To understand why the French authorities decided to hold ex-president of France Nicolas Sarkozy accountable for his election campaign of the past, one must try to find out who profits from finishing off with the "dead" politician from a ruined party? The answer to this question lies in the fate of over ten billion euros from Libya's accounts that the UN ordered to freeze in 2011.
The money disappeared from the accounts at Euroclear Bank in Belgium in 2013-2017, the Belgian weekly Le Vif reported on March 20. There were just over five billion euros left on four accounts. At the same time, according to the Ministry of Finance, Belgium did not make decisions to unfreeze those assets.
No one knows the amount of the Libyan assets that was frozen in 2011. Sarkozy said that as many as 63 countries took part in the plundering of Libya. In the USA alone, Goldman Sachs, Citigroup, JPMorgan Chase and Carlyle Group froze 34 billion dollars, according to the AP. The money was placed on deposits, invested in shares and was bringing profit, but it disappeared anyway. In 2016, the UN Security Council rejected Libya's request to let the country manage frozen accounts and assets. Most likely, there is nothing to unfreeze.
Coincidence or not, it was immediately after the leak from Le Vif when Sarkozy was detained and charged with obtaining 50 million euros from the Libyan leader to illegally finance his 2007 election campaign.
It would seem that the ex-president has been stymied by numerous investigations, his political career is over, and the trial over him can only cause damage to the reputation of France. Why would the French authorities want to put him in jail with a specific term of up to ten years? What if Sarkozy, considering the material difficulties of his "Republicans" party (he lost both presidential and parliamentary elections), decided to take a slice of the sweet pie of frozen Libyan assets?
Sarkozy's arrest made it clear that he should not open his mouth for that pie. In addition, it is very tempting for President Macron to make Sarkozy responsible both for the collapse of Libya and the influx of refugees to Europe. Yet, why would Sarkozy kill the golden goose?
It was France that unleashed the war against Libya before the United Kingdom and the United States supported it. The reasons for the aggression can be found in the leaked correspondence of Sidney Blumenthal and then-Secretary of State Hillary Clinton. According to the US officials, Gaddafi's long-term plan was to replace France as the dominant power in West Africa.

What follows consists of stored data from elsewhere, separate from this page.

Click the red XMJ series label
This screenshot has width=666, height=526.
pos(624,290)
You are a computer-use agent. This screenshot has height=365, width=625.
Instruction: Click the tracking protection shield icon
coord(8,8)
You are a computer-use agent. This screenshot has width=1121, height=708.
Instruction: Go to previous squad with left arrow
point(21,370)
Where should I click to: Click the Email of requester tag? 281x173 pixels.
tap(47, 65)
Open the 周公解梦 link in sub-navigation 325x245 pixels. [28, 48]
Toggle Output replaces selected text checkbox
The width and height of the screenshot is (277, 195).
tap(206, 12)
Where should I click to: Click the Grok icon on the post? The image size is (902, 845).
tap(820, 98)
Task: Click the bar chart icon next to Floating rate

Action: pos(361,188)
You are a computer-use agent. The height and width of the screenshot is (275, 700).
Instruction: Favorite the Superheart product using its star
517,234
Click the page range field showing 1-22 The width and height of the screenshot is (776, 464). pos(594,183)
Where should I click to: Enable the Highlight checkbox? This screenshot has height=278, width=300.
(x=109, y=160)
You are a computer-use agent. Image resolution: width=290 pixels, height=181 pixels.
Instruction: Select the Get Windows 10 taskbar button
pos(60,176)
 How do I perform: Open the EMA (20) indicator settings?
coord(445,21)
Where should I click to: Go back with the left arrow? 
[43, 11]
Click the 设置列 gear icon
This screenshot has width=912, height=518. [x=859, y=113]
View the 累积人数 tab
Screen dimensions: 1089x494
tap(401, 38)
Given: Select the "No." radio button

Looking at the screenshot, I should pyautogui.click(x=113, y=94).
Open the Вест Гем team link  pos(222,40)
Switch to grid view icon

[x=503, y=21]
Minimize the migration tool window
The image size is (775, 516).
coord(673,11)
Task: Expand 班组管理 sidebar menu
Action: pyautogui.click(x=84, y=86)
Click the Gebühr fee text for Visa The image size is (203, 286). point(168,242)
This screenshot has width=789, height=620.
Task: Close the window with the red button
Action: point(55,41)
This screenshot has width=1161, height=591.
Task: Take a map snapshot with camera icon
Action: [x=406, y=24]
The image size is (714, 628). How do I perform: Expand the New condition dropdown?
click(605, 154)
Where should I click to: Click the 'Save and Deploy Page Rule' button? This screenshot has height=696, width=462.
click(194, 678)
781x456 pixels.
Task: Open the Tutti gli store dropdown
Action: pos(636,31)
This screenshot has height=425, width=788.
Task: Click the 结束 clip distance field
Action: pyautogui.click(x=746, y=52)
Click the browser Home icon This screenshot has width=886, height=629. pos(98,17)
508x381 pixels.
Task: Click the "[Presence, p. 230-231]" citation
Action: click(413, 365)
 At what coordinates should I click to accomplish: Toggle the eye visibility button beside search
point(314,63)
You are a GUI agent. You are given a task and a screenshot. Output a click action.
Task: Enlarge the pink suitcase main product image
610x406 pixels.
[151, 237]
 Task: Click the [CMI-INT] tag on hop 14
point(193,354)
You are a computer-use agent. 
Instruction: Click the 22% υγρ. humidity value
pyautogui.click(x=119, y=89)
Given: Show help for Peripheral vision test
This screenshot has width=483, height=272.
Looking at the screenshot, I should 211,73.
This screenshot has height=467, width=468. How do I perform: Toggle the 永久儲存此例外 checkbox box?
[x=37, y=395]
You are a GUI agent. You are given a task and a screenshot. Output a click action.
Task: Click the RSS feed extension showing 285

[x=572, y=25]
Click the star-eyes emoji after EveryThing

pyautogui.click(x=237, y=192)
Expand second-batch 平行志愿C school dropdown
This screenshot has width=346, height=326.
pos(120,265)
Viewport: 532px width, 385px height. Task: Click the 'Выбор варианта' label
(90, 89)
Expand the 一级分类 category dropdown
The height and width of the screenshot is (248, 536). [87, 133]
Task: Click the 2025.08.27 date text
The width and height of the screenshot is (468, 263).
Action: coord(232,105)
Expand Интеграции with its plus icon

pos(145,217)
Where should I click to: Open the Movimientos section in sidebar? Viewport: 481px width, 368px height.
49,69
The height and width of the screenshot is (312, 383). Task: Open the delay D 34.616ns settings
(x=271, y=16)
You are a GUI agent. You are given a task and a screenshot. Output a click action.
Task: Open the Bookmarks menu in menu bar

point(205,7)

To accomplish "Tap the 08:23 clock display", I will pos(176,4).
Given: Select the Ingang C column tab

It turns out that Gaddafi had saved 143 tons of gold and about the same amount of silver that he intended to use to form a Pan-African currency based on the Libyan gold dinar. As Blumenthal wrote, the plan was to offer French-speaking African countries an alternative to the CFA franc. That was one of the factors that pushed then-President Sarkozy towards a decision to launch military operations in Libya. Noteworthy, the CFA franc was pegged to the French franc.
Of course, Sarkozy could not lose such a lever of control of ex-colonies. Most likely he had discussed the freezing of Libya's assets with allies. Western countries thus obtained nearly $60 billion and the control over Libya's oil deposits.
There are several lessons that Russia needs to learn from this story. The first lesson is for president. Gaddafi had been demonised for long before the West destroyed him and plundered Libya's wealth. What was the need to explode the Pan American Boeing over Scotland? What was the point to explode another Boeing over the Donbass? In both cases, it was the president was accused of the crime. All high-profile terrorist attacks that the West was ascribing to Gaddafi had never been proved, even though he had paid generous compensations to victims to avoid sanctions. This is how the West behaves now with the Russian president.
The second lesson is for people. What did the Libyans need if their incomes during the Gaddafi era exceeded those of most Russian people twice? They wanted what Russian liberals have been up to recently - to topple the "dictator" and everything else can go to hell.
The third lesson is for everyone who "keeps money." One should not keep money in Western banks, no matter whether it is the money of private investors or national reserves. The West will not hesitate to freeze those assets disregarding all sorts of international norms.